Citation needed? The manufacturers typically tell you. For instance here http://www.newegg.com/Product/Product.aspx?Item=N82E16820239045 it states "Budget-minded gamers and enthusiasts will benefit from the lower price of Kingston’s new HyperX 3K SSD. This solid-state drive combines premium 3000 program-erase cycle Toggle NAND with the second-generation SandForce controller" So it gets only 3% of the authors most optimistic graph! Kind of funny article actually. Like the mad scientist doing lots of good math but overlooking the most obvious information the ding bat brought along for comedy plot complications sees in a flash. I wrote a tutorial yesterday on how to make a ram drive on linux so as to avoid using your fancy fast flash drive. It can be found here: https://ioconnor.wordpress.com/2013/02/18/tutorial-on-automatically-moving-home-to-ram-drive-and-back-on-startup-and-shutdown/
RAM disks are cool and all, but except on live CDs they're usually unnecessary. The kernel's buffer cache and directory-name-lookup cache (in RAM) can often outperform RAM disks on second reads and writes.
(Claimer: I worked on file systems for HP-UX, and we measured this when we considered adding our internal experimental RAM FS to the production OS.)
17 December 2008.
5 years? Might as well write a white paper on the benefits of drum memory over mercury delay lines.
AntiFA: An abbreviation for Anti First Amendment.
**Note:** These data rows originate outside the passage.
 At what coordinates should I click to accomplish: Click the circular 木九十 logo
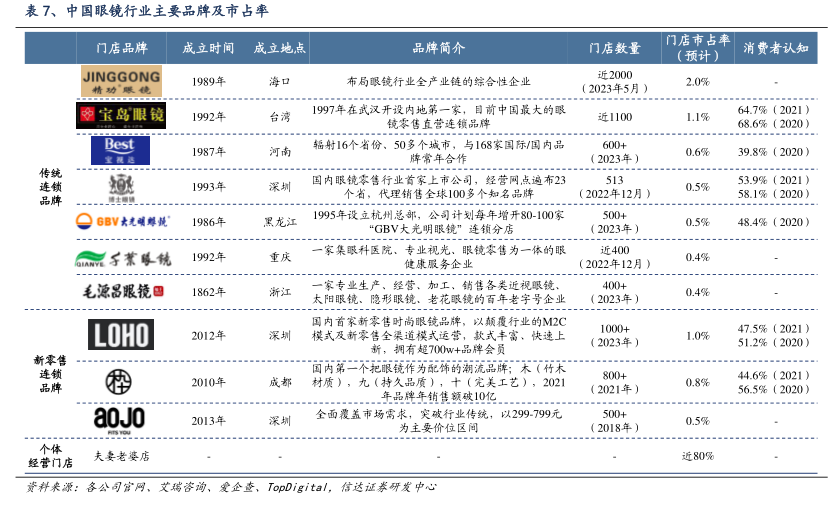121,381
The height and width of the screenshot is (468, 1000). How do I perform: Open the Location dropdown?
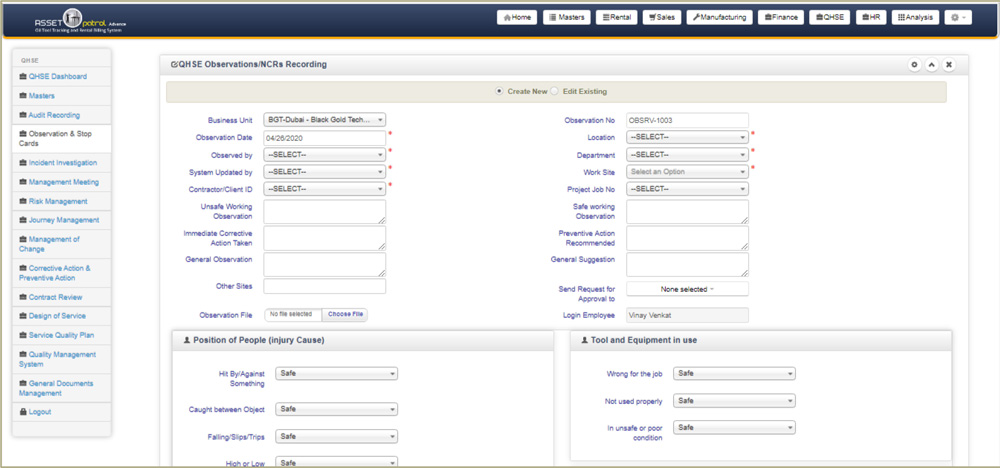(x=687, y=137)
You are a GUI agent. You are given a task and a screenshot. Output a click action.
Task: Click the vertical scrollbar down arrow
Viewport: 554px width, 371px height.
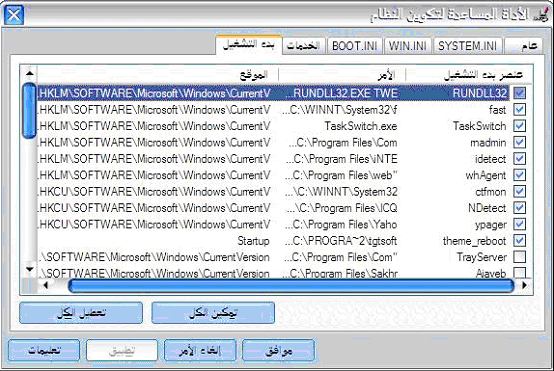coord(30,270)
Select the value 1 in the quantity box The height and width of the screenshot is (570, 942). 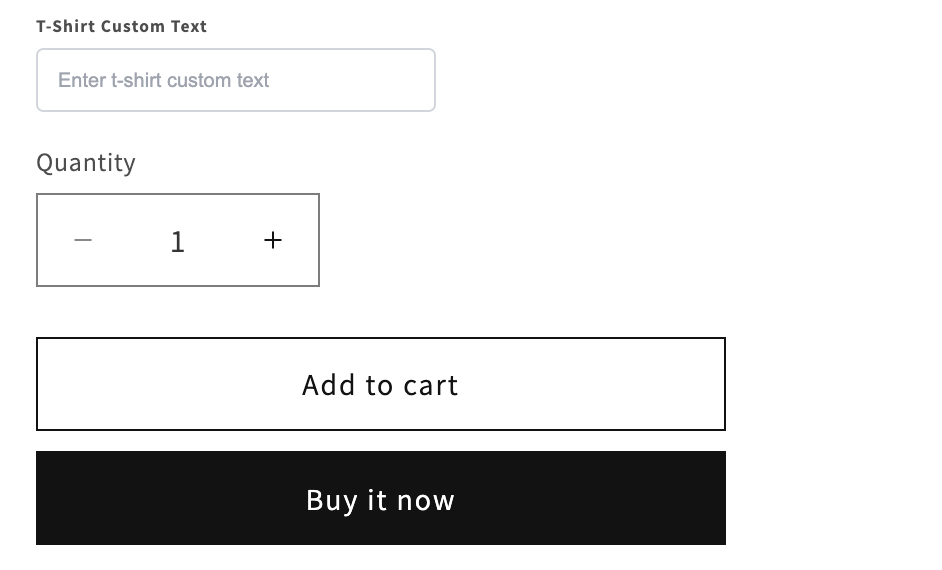click(x=178, y=241)
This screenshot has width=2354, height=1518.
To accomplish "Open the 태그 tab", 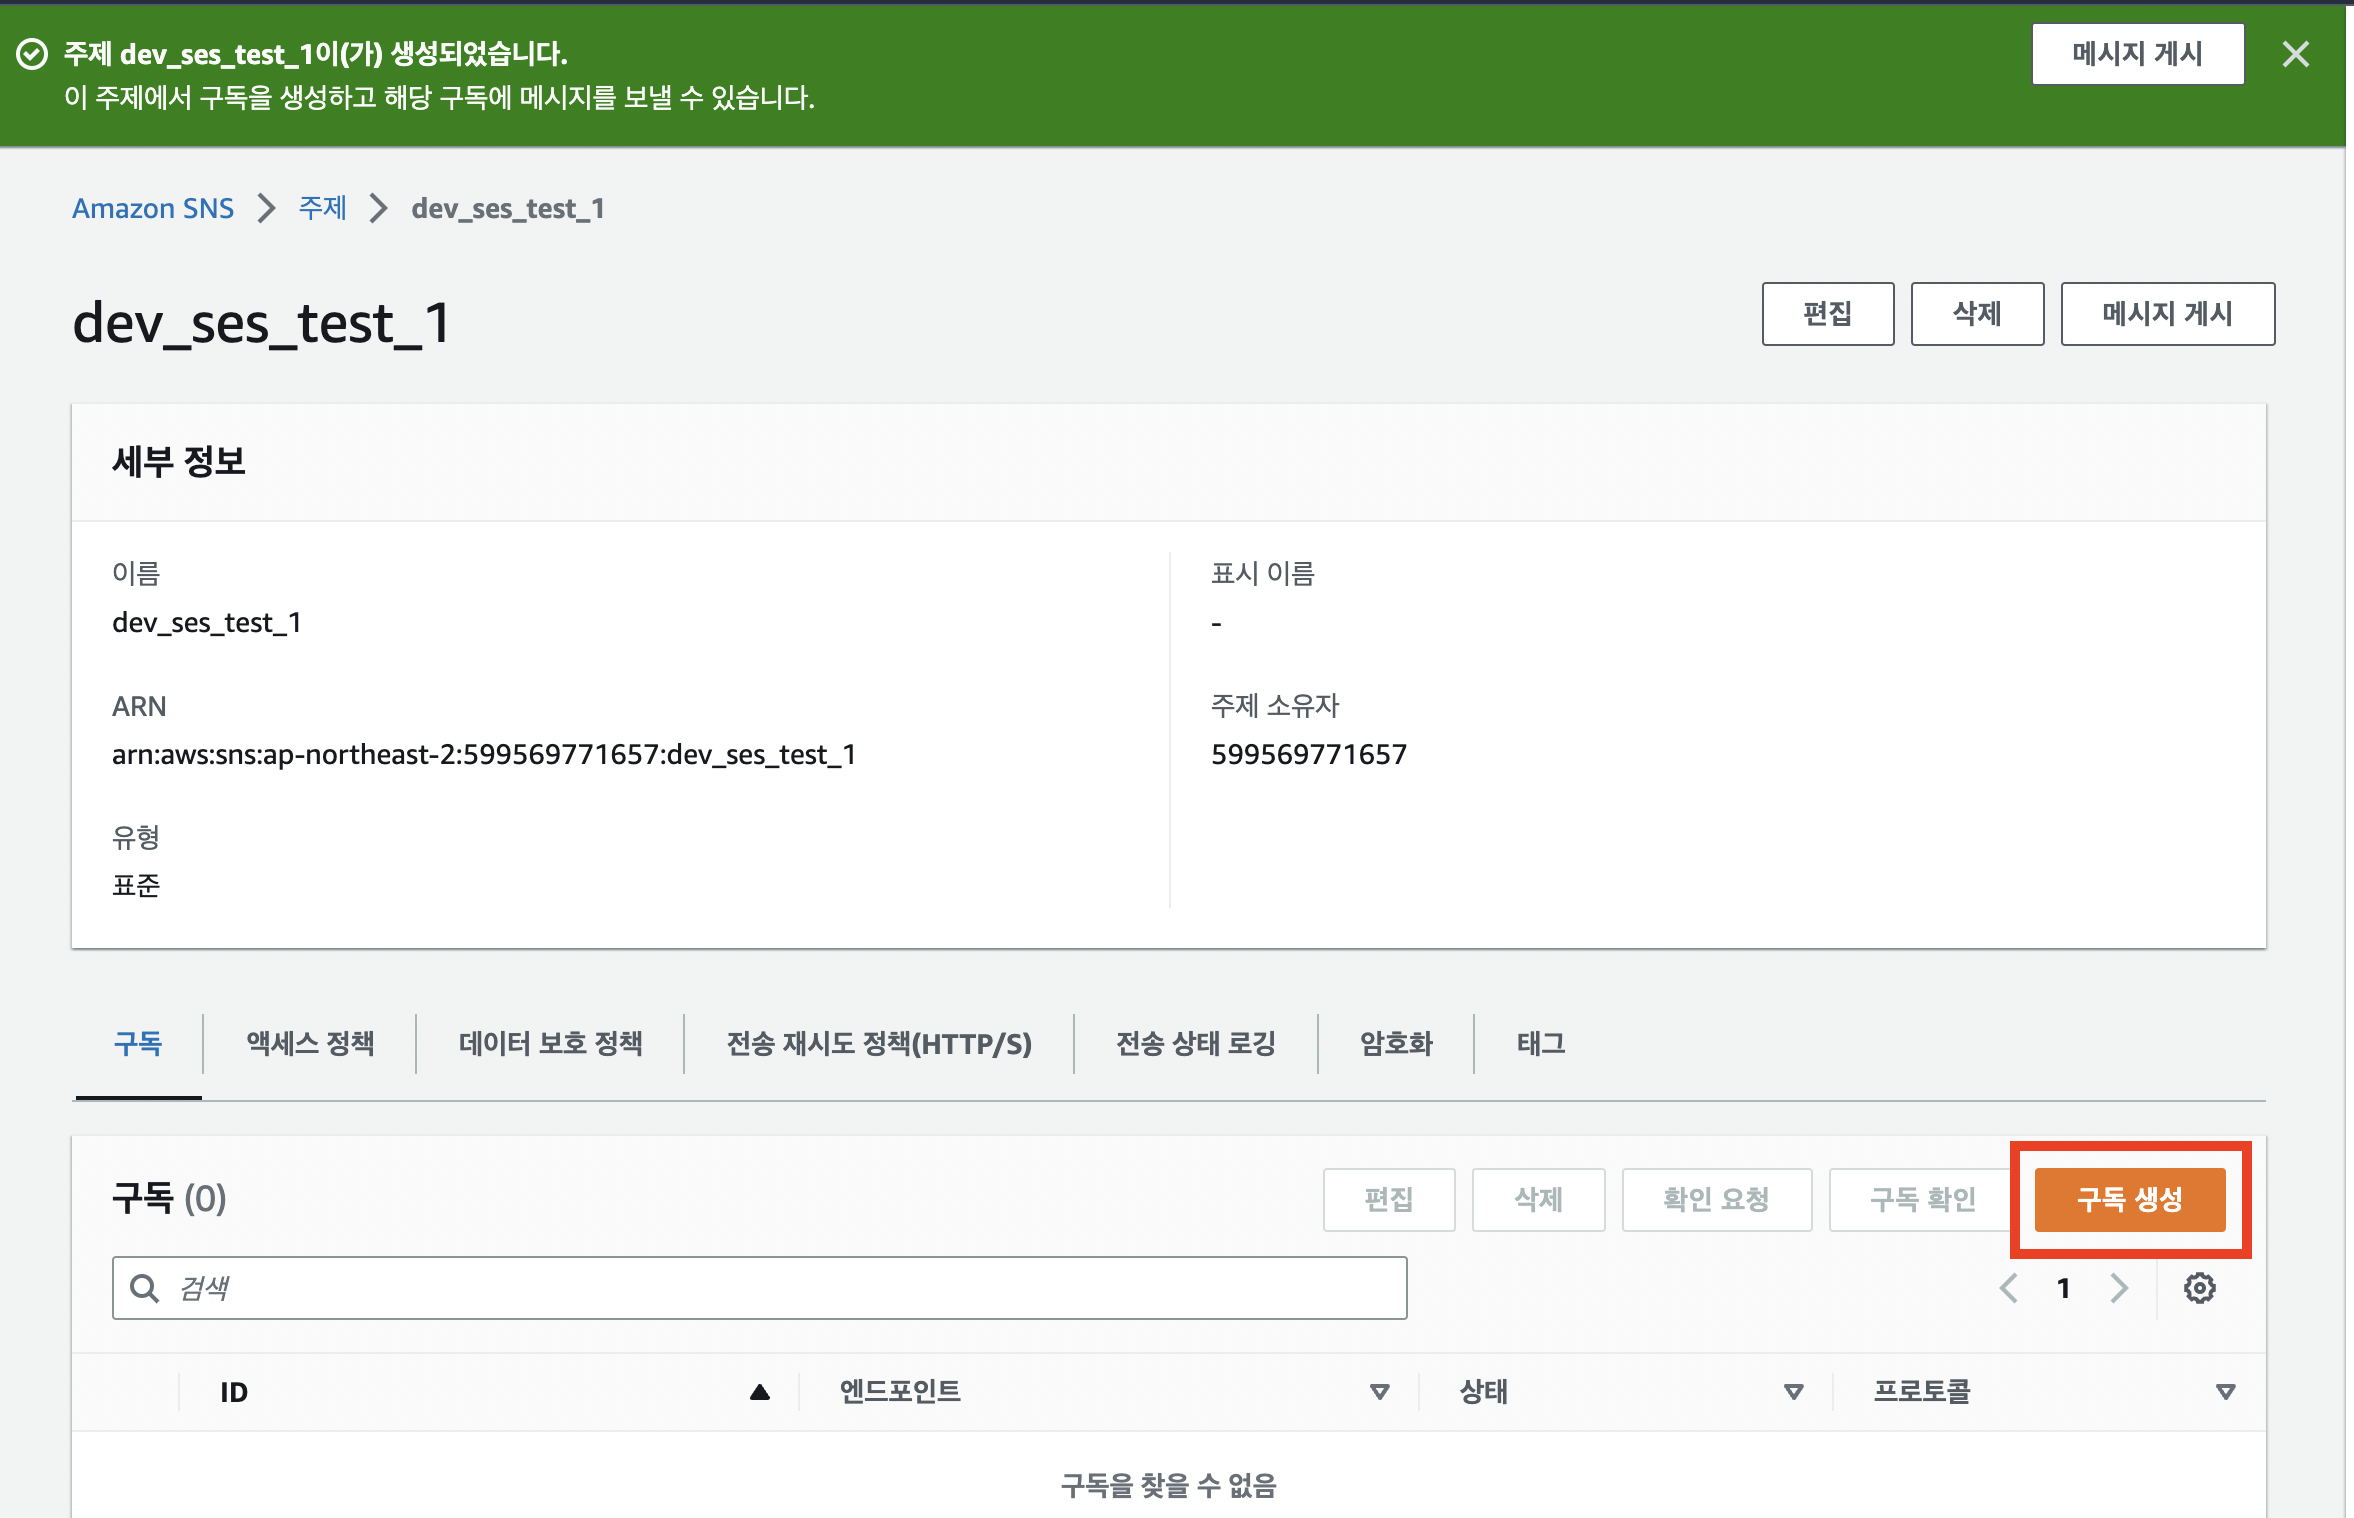I will 1540,1044.
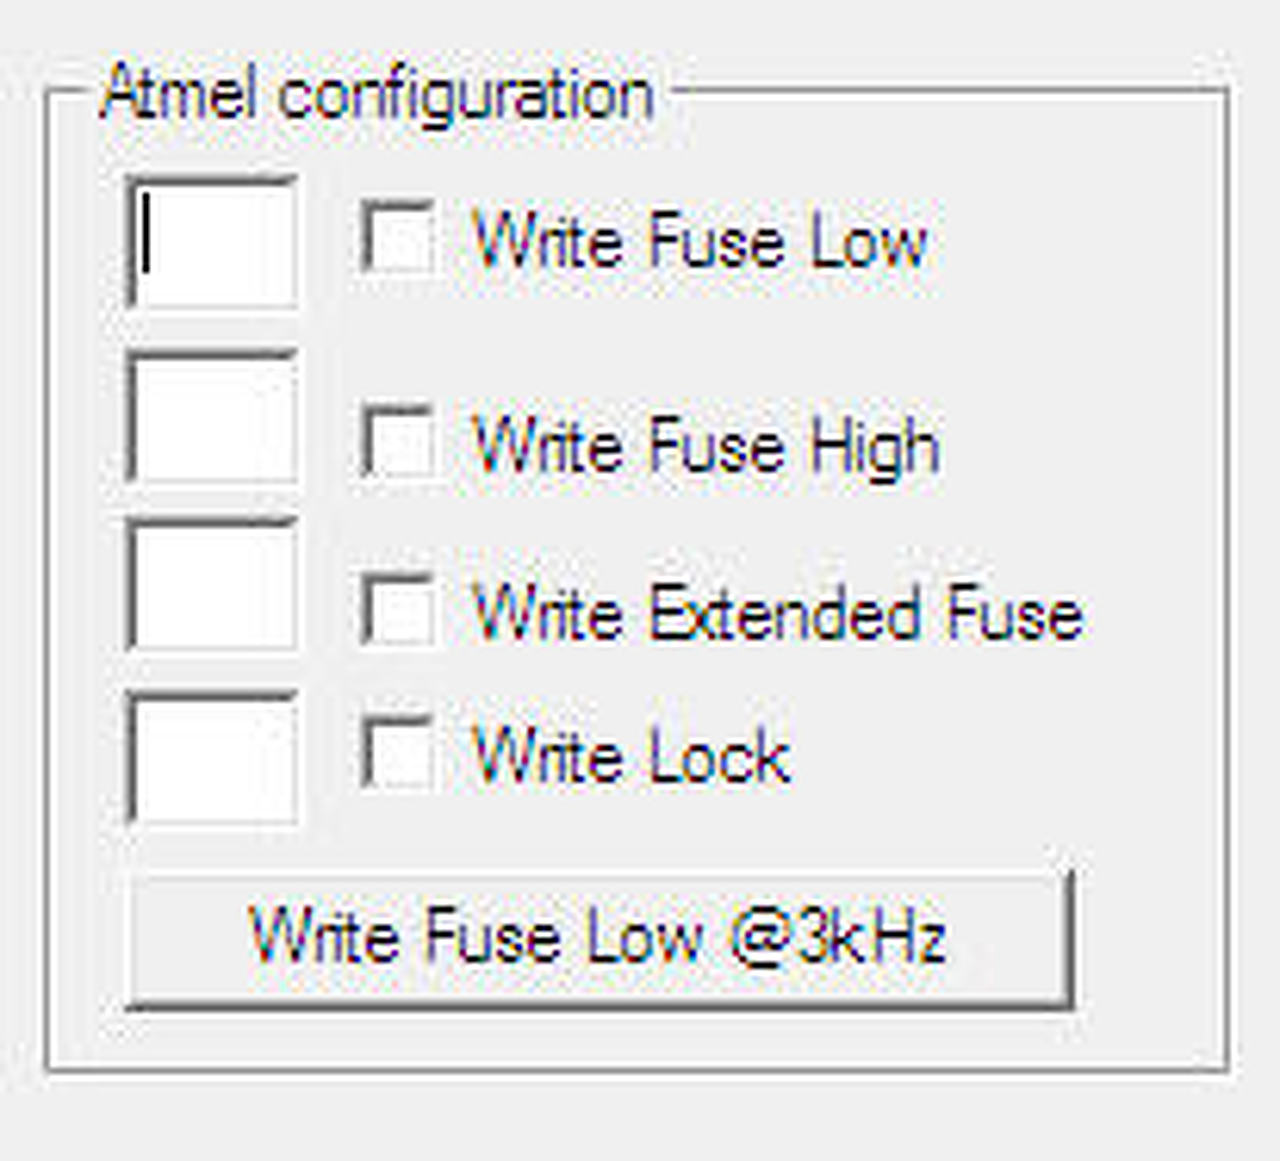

Actually, NAND flash doesn't "die" when you try to do the N+1 erase-write cycle (it's cycles, not writes. A cycle consists of flipping bits from 1 to 0 (aka write), and then from 0 to 1 (aka erase)). In practically all controllers, you do partial writes. With SLC NAND, it's fairly easy - you can write a page at a time, or even half pages. MLC lets you do page at a time as well - given typical MLC "big block" NAND of 32 4k pages, a block can be written 32 times before it's erased (once per page - you cannot do less than a page at a time).
And... other dirty little secret - the quoted cycle life is guaranteed. It means your part will be able to be written and erased 3000 times. Most typically, they're an order of magnitude more conservative - so a 3000 cycle flash can really get you 30,000 with proper care and tolerance.
Of course, a really big problem with cheap SSDs is lame firmware because what you need is a good flash translation later (FTL) which does wear levelling, sector translations, etc. These things are VERY proprietary and HEAVILY patented. A dirt cheap crappy controller you might find on low end thumbdrives and memory cards may not even DO translation or wear levelling. The other problem is the flash translation table must be stored somewhere so the device can find your data (because of wear levelling, where your data is actually stored versus where your PC thinks it is different - again, the FTL handles this). For some things, it's possible to just scan the entire array and generate the table live, but generally it's impractical at the large scale because it requires time to perform the scan. So usually the table is stored in flash as well, which of course is not protected by the FTL. Depending on how things go, this part could corrupt itself easily leading to an unmountable device or basically, a dead SSD.
For some REAL analysis, some brave souls have been stressing cheap SSDs to their limits until failure - http://www.xtremesystems.org/forums/showthread.php?271063-SSD-Write-Endurance-25nm-Vs-34nm
Some of those SSDs are actually still going strong.
The best bet is to buy from people who know what they're doing - the likes of Samsung (VERY popular with the OEM crowd - Dell, Lenovo, Apple, etc.), Toshiba, and Intel - who all make NAND memory and thus actually do have experience on how to best balance speed and reliability. Everyone else is just using the datasheet and just assembling them together like they would any other PC part.